Food webs

The intricate metabolic interactions between the various levels and organisms within an ecosystem, eg. for example, who predate on who, and how many different species feed on and are being fed by a single species is described as a food web. Usually, this is depicted as a network with arrows pointing from providers to consumers.

A food web consists of a number of food chains, which may or may not interact in nodes of predators or prey with other food chains, these interactions are what differentiates a food chain from a food web.

Within the different chains of a food web, there are primary-producers which either take sunlight, or another abiotic energy-source and transform it into biomass, the energy captured by the primary-producers is then made available to consumers.

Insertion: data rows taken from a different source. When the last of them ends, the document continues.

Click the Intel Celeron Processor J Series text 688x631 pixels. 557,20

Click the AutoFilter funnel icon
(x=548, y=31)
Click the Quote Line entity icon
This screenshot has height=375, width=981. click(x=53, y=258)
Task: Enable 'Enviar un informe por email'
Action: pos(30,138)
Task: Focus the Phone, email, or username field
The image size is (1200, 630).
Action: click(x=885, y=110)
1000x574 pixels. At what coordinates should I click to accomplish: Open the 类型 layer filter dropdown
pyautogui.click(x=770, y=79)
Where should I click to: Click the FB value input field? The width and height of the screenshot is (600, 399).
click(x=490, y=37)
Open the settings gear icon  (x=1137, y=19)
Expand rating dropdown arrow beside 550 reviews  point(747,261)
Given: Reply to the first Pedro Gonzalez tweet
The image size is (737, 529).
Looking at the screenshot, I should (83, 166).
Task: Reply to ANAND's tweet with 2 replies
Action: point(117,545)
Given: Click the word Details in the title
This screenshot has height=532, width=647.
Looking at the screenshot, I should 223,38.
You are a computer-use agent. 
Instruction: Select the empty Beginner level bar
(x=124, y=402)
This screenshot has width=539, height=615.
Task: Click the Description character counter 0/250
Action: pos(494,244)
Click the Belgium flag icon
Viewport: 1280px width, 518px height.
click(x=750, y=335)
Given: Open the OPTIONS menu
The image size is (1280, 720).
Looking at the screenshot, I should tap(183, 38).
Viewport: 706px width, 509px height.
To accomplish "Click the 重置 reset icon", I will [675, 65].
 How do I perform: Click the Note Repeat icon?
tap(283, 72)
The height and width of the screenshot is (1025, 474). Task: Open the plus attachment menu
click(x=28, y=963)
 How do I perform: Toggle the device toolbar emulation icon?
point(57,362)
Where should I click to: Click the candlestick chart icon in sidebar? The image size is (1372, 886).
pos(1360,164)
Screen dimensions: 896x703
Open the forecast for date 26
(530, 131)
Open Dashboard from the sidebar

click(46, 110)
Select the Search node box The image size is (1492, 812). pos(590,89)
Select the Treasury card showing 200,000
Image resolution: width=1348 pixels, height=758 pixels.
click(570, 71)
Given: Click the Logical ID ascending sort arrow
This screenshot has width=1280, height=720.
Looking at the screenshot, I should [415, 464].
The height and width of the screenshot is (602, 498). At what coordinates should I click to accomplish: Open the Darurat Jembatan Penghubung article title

Primary consumers feed exclusively on primary-producers. Omnivores live on a mix of primary consumers and primary producers (combining herbivory and carnivory) Tertiary consumers exclusively feed on consumers, and can also be known as a predator.

In some contexts, we use quaternary consumer to describe a predator which eats other smaller predators eg the tertiary consumers, another way to describe a tertiary consumer is as an apex predator. They are “the top of the food chain(web)” No one predates on them.

Each step or level is known as a trophic level, a food web is made up of various trophic levels, and each level usually consists of several species. With each step, energy is lost to metabolism and heat generation. We describe the energy transferred from one level to the biomass in the next as feed conversion efficiency.